Explain daytime hypercapnia in OHS

A

Obesity causes mechanical restriction leading to reduced TV, ventilation is less effective resulting in higher PaCO2 & low PaO2

central respiratory drive can be impaired, body is less responsive to rising CO2 levels in the blood.
In OHS, the sensitivity to CO2 is often reduced, so the body’s natural response to elevated CO2 is blunted. This reduces the body’s ability to increase ventilation and expel excess CO2, leading to a buildup of CO2 in the bloodstream.
Reduced lung compliance, meaning the lungs become stiffer and less able to expand fully during breathing. This decreases the efficiency of gas exchange due to excess fat

28
Q

Explain nocturnal ventilation in OHS

A

refers to the impaired breathing that occurs during sleep in individuals with obesity, contributing to hypoxia and hypercapnia in the blood.
The lose the drive to breathe

During sleep, the body’s natural compensatory mechanisms for low oxygen or high CO2 are less responsive.
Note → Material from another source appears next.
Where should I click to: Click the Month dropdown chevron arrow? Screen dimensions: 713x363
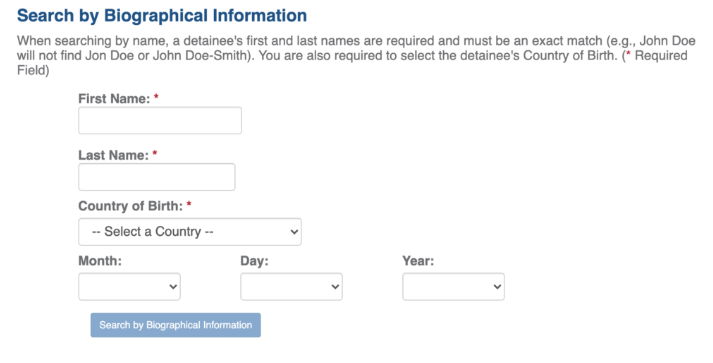(173, 287)
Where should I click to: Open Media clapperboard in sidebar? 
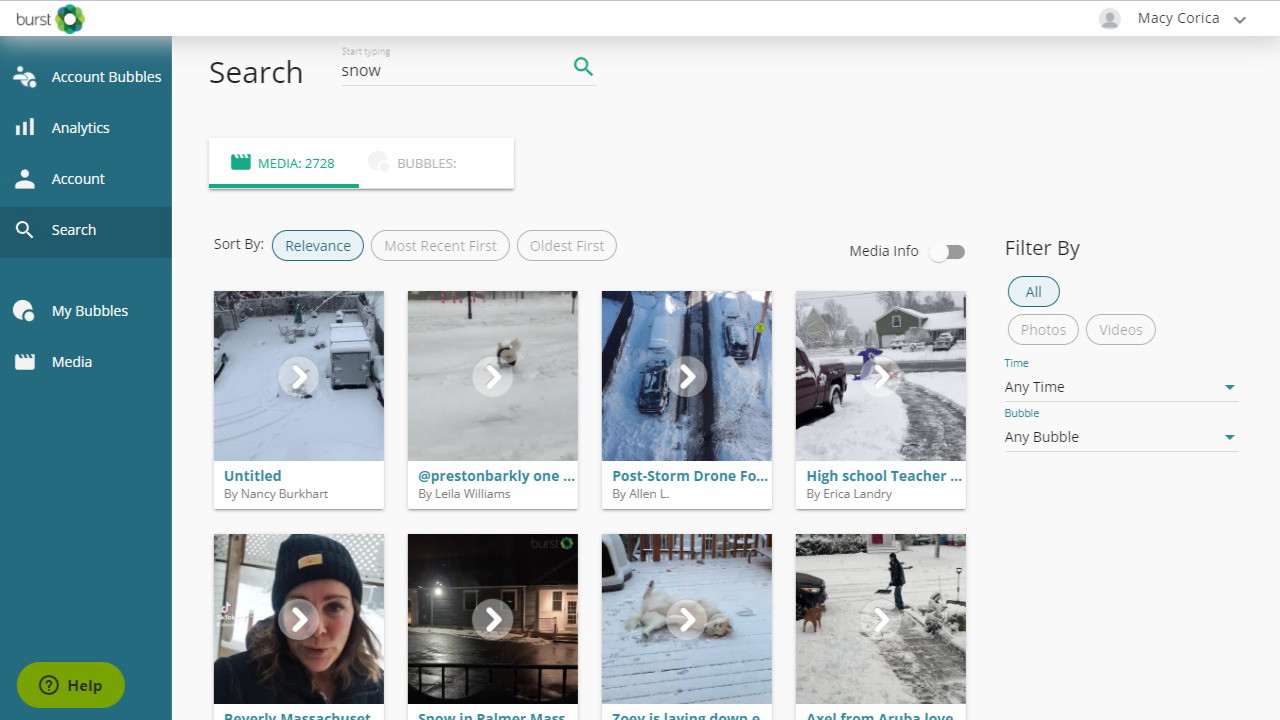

The reduced muscle tone during sleep further weakens the diaphragm and respiratory muscles, leading to inefficient ventilation and a buildup of CO2 in the bloodstream.

29
Q

Describe the symptoms, diagnosis and treatment of OHS

A

Symptoms: can vary/non-specific
hypercapnia (increased PaCO2) and low SpO2 during sleep, daytime fatigue, morning headaches, peripheral oedmea, nocturnal sweating & unexplained polycythaemia

Diagnosis:
1. History: assess the patient’s weight, symptoms, and any previous diagnoses of obesity, sleep apnea, or respiratory issues
2. Polysomnography is often used to rule out sleep apnea and determine the severity of sleep-disordered breathing.
3. ABG testing is essential for diagnosing hypercapnia (elevated CO2) and hypoxia (low oxygen) during wakefulness.
4. Nocturnal pulse oximetry to measure overnight oxygen saturation.

Treatment:
1. Positive pressure ventilation with CPAP or BiPAP devices to maintain airway patency and improve ventilation.
2. Oxygen therapy for supplemental oxygen during sleep.
3. Weight loss to alleviate the mechanical burden on the respiratory system.